------ The data

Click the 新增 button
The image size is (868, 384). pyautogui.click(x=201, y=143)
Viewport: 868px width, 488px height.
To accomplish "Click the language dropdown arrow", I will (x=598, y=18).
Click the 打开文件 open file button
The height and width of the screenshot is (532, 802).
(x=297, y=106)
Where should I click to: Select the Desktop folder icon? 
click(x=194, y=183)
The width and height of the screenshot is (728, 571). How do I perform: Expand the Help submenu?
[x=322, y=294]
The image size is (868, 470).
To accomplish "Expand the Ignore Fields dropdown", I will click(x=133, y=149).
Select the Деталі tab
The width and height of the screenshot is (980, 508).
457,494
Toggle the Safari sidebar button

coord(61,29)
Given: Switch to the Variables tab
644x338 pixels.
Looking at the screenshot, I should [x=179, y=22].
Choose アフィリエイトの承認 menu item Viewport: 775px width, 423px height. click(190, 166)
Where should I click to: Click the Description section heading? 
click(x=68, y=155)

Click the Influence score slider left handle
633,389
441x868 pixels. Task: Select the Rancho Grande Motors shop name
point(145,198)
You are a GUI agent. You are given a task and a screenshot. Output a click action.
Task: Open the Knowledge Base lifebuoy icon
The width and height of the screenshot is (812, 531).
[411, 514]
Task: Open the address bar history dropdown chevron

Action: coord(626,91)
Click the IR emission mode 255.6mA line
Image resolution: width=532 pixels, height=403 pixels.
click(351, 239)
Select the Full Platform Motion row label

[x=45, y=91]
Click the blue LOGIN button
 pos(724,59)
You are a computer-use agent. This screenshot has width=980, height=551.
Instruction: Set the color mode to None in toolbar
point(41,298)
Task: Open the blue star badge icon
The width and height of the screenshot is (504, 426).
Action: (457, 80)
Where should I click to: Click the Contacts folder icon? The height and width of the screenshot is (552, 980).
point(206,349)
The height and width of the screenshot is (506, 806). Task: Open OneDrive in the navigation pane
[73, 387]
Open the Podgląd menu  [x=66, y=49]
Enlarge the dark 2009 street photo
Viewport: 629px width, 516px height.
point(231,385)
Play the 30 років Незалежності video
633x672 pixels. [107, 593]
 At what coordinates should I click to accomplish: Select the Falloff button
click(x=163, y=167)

------------

Only a number is wanted here: how many lines in the data above include the string "agent"?

2